DNA synthesis in Physarum polycephalum.
thesisposted on 19.11.2015, 09:08 by Martin William. Cunningham
This thesis describes investigations of DNA synthesis in the myxomycete, Physarum polycephalum, using an isotope dilution technique capable of measuring macromolecular synthesis directly, in contrast to methods which follow the incorporation of a radioactive precursor.
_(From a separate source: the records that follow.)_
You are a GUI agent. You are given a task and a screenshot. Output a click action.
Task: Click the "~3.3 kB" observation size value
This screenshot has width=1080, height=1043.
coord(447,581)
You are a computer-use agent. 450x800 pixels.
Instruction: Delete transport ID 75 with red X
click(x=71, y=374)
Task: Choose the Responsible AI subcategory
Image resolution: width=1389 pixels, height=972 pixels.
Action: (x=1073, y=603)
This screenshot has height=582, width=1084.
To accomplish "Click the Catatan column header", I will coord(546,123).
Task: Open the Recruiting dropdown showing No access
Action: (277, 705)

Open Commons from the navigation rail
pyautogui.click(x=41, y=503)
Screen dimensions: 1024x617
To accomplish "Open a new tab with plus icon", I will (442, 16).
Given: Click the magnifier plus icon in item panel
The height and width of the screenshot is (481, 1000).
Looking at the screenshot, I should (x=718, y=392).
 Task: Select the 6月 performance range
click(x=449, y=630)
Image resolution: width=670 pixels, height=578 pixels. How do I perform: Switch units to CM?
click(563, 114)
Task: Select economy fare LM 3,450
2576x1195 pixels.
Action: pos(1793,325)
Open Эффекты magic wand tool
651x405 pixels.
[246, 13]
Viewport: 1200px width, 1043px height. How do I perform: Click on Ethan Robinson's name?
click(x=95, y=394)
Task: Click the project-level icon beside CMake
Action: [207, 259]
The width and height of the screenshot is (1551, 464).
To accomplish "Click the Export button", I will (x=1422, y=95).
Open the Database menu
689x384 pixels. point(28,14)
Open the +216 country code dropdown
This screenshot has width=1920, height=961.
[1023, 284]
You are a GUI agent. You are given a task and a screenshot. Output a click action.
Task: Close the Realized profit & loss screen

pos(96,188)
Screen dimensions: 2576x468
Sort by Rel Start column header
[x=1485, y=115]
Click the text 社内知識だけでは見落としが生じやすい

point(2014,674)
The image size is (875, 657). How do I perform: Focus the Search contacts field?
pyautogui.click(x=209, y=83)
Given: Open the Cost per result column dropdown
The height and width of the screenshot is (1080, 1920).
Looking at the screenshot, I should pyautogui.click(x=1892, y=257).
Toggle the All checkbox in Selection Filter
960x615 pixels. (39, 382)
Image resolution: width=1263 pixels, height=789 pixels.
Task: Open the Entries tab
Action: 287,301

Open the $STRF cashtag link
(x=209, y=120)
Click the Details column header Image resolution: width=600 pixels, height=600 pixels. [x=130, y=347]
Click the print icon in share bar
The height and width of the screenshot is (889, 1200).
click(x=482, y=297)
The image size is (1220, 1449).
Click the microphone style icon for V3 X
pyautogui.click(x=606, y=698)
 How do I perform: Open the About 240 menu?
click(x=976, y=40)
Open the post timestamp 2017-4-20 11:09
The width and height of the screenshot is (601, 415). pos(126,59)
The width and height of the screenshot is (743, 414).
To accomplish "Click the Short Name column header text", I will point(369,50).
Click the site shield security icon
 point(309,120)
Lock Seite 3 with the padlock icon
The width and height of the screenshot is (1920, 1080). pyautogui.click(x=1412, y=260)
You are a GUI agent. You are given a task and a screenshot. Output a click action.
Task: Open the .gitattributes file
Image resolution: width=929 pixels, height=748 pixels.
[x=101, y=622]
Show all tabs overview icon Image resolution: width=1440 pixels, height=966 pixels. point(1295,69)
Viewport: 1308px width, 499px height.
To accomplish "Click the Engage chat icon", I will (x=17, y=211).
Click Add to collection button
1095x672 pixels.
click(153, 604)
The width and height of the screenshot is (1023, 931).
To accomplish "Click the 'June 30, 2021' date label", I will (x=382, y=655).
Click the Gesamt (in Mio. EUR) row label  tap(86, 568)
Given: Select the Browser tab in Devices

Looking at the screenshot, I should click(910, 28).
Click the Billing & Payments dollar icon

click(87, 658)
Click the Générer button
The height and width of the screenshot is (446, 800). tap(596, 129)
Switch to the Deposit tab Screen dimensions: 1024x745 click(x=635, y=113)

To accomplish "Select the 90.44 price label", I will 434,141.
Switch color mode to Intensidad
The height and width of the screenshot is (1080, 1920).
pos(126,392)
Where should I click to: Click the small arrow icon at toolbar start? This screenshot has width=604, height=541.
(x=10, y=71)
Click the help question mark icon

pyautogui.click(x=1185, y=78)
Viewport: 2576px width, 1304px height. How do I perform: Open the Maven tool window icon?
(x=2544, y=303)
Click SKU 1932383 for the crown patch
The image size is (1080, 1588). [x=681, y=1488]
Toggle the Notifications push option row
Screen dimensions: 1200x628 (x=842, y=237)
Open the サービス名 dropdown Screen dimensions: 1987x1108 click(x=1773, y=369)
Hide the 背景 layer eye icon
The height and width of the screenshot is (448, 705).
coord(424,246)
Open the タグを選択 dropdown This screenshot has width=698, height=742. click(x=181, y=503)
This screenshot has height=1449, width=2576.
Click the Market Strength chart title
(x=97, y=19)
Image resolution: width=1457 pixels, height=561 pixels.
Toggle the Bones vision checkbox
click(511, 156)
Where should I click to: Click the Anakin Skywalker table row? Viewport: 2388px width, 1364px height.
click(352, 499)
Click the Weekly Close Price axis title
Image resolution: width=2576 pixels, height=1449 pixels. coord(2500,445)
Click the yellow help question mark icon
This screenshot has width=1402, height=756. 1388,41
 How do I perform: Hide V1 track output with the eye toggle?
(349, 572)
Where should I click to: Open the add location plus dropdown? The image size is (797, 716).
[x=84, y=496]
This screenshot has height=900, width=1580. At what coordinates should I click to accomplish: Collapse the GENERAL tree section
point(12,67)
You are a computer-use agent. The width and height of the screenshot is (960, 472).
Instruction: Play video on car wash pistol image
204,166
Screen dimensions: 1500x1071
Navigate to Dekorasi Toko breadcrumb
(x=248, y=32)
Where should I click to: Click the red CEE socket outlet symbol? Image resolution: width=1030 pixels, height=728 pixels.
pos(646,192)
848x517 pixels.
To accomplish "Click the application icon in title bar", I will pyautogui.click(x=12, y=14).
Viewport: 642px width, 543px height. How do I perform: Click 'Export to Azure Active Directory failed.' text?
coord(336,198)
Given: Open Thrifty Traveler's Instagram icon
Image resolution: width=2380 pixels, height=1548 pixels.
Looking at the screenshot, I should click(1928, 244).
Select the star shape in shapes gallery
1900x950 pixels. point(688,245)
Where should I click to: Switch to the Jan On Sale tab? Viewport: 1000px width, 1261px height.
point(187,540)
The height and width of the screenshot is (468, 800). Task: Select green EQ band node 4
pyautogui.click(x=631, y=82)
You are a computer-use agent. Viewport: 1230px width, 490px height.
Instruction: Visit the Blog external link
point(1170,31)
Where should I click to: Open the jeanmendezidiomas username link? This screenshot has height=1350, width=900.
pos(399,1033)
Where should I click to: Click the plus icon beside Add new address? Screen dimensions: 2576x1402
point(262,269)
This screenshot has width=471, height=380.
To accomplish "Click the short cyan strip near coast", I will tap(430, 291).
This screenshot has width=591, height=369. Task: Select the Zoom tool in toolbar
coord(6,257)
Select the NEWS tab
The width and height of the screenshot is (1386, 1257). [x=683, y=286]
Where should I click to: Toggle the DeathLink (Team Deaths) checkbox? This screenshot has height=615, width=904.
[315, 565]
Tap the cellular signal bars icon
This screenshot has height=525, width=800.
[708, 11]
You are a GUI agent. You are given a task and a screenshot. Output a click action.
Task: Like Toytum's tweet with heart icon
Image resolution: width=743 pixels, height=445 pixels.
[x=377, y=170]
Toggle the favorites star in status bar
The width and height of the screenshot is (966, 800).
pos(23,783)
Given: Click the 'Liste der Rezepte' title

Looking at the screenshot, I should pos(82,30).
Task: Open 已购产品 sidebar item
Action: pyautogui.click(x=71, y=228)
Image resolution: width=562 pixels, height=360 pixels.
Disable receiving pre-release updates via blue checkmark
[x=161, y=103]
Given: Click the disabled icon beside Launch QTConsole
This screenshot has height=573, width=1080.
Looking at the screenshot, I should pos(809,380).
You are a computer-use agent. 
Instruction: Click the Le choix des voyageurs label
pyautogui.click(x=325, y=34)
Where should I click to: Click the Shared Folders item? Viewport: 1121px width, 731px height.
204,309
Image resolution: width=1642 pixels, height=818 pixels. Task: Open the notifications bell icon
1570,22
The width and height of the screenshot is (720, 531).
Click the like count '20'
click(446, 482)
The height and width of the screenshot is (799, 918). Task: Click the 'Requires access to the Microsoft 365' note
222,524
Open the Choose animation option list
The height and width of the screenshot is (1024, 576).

Using petri dish and large surface cultures, the pattern of either nuclear or total DNA accumulation during the mitotic cycle was determined in three media with cycle lengths varying between 9 and 12 h. In common with previously published results, no G1 phase was detected. Statistical analysis suggested that, within the range examined, changes in cycle length were confined mainly, if not solely, to G2, S phase remaining constant at approximately 120 min. During G2 an amount of synthesis was detected which ranged from 10 to 27% of nuclear DNA, more than could be due to nucleolar DNA. In most cases, DNA content showed less than a doubling between divisions, and possible causes of this and of G2-synthesis are discussed. Examining DNA synthesis in the presence of cycloheximide which at 20 mug per ml could, within 15 min, inhibit by 95% the incorporation of carbon-14 labelled lysine, it was found that (i) inhibition of replication was detectable after 20 min exposure but, at shorter times, the method employed was insufficiently sensitive to detect inhibition consistently; (ii) residual synthesis of approximately 15 - 20% of total or nuclear DNA can occur during 3 h exposure to cycloheximide (20 mug per ml) and (iii) approximately 50% inhibition of protein synthesis by 0.25 mug per ml cycloheximide produced no detectable effect on the level of DNA synthesis. Other experiments described are: (i) preliminary attempts to construct an in vitro replicating system from plasmodial homogenates, assaying synthesis by isotope dilution; (ii) measurements in small plate cultures of macromolecular synthesis between inoculation and M1, and DNA synthesis within the inoculum region; (iii) determinations and statistical analyses of the growth rate of microplasmodia and surface plasmodia under various conditions.